ACTION ITEM: Reproduce exactly the line containing "(8) (287, 1553)" and every line after it, through the last line of the records below; add nothing.

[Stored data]

=== Section Start ===

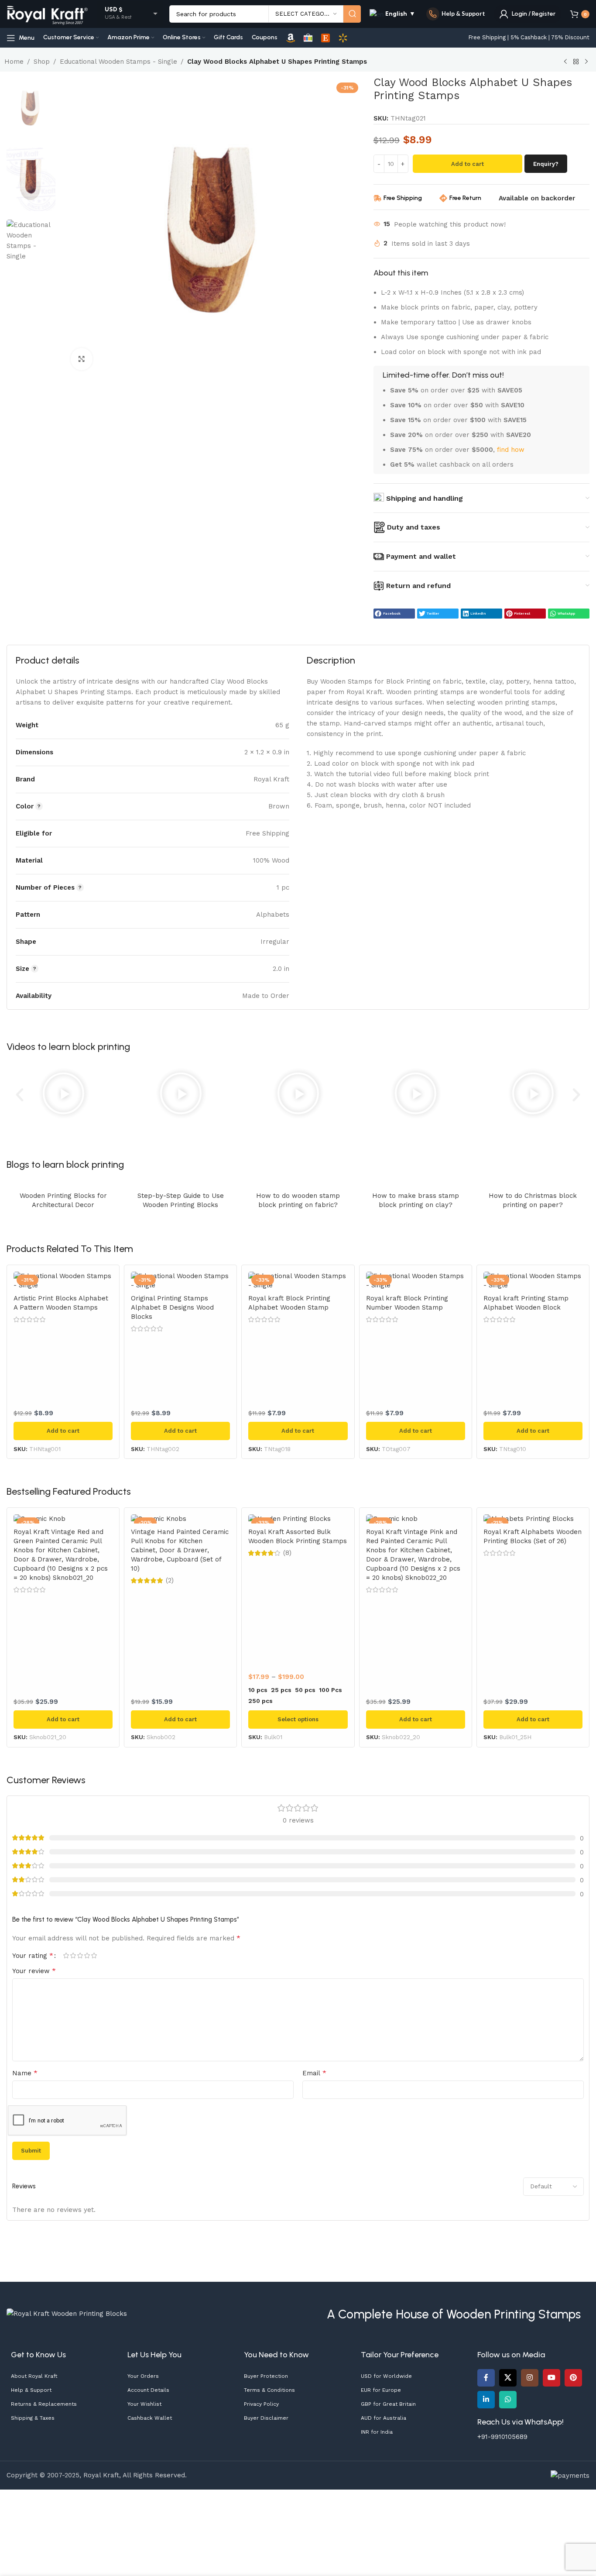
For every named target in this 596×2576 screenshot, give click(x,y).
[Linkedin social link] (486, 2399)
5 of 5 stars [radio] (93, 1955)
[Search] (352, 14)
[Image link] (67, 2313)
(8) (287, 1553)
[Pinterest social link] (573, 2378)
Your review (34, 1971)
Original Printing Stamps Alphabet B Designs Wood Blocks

=== Section End ===

EXERCISE SOLUTION:
(8) (287, 1553)
[Pinterest social link] (573, 2378)
Your review (34, 1971)
Original Printing Stamps Alphabet B Designs Wood Blocks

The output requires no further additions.